GOAL:
Return every line of the entries below that contains the string "This". Case counts, so match capital and lowercase letters precisely.

THE INPUT:
#####

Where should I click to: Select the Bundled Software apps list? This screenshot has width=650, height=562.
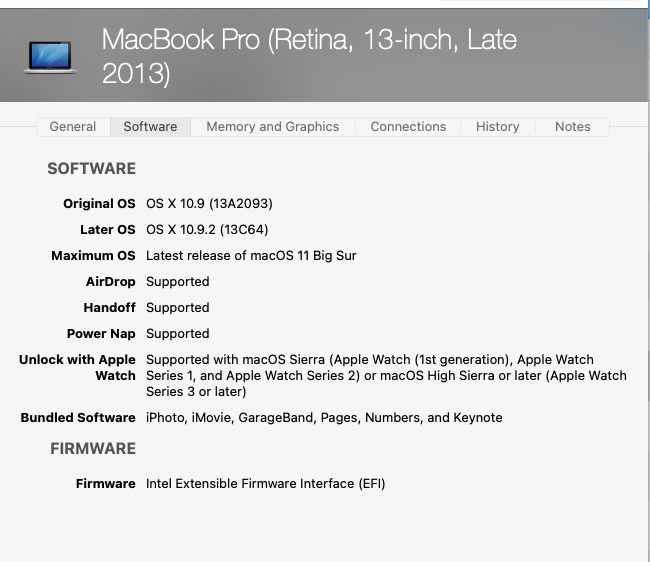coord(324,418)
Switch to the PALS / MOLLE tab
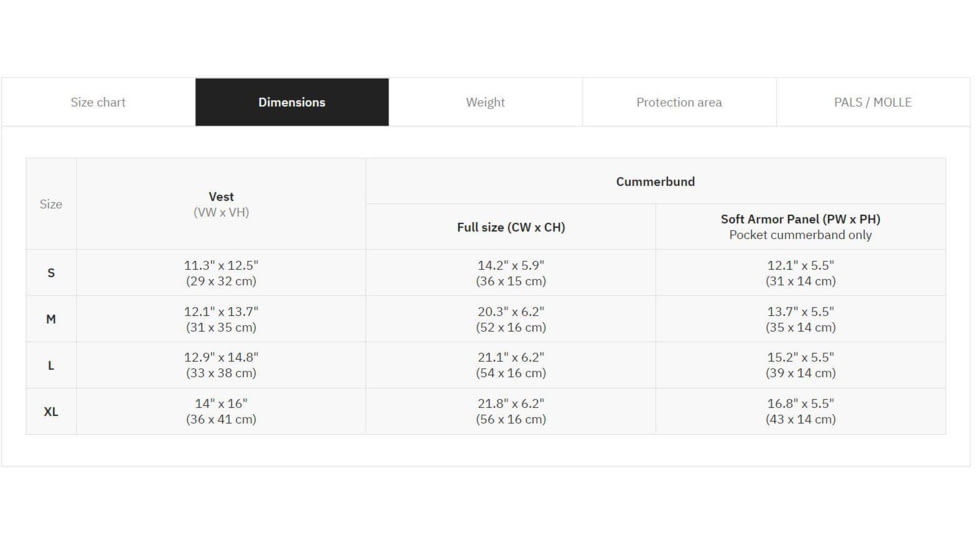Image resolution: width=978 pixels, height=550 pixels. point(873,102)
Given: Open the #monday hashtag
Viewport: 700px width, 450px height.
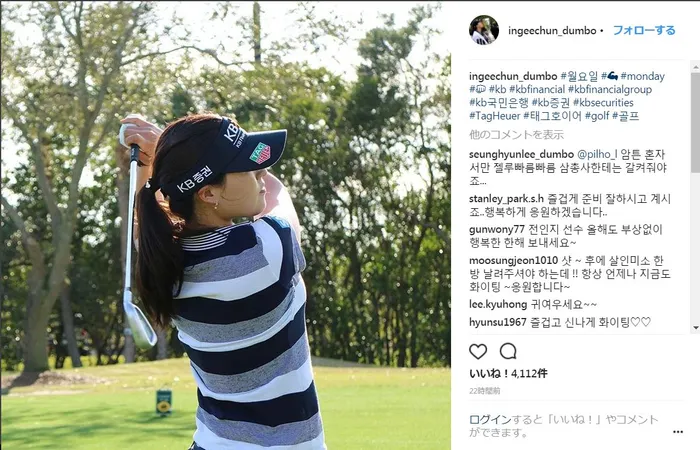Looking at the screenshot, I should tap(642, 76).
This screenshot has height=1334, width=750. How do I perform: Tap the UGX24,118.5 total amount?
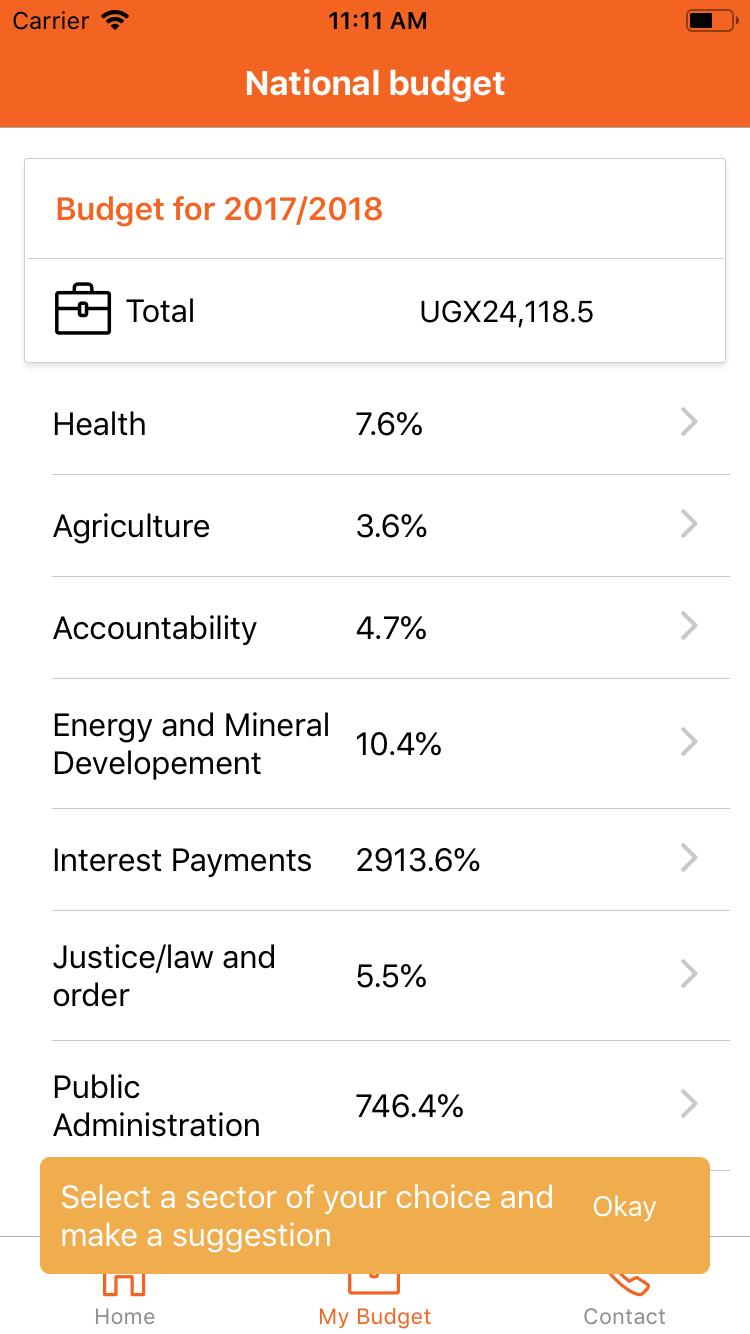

#####

EXERCISE ANSWER:
Where should I click to: Select the Bundled Software apps list? This screenshot has width=650, height=562.
This screenshot has height=1334, width=750. How do I perform: Tap the UGX24,118.5 total amount?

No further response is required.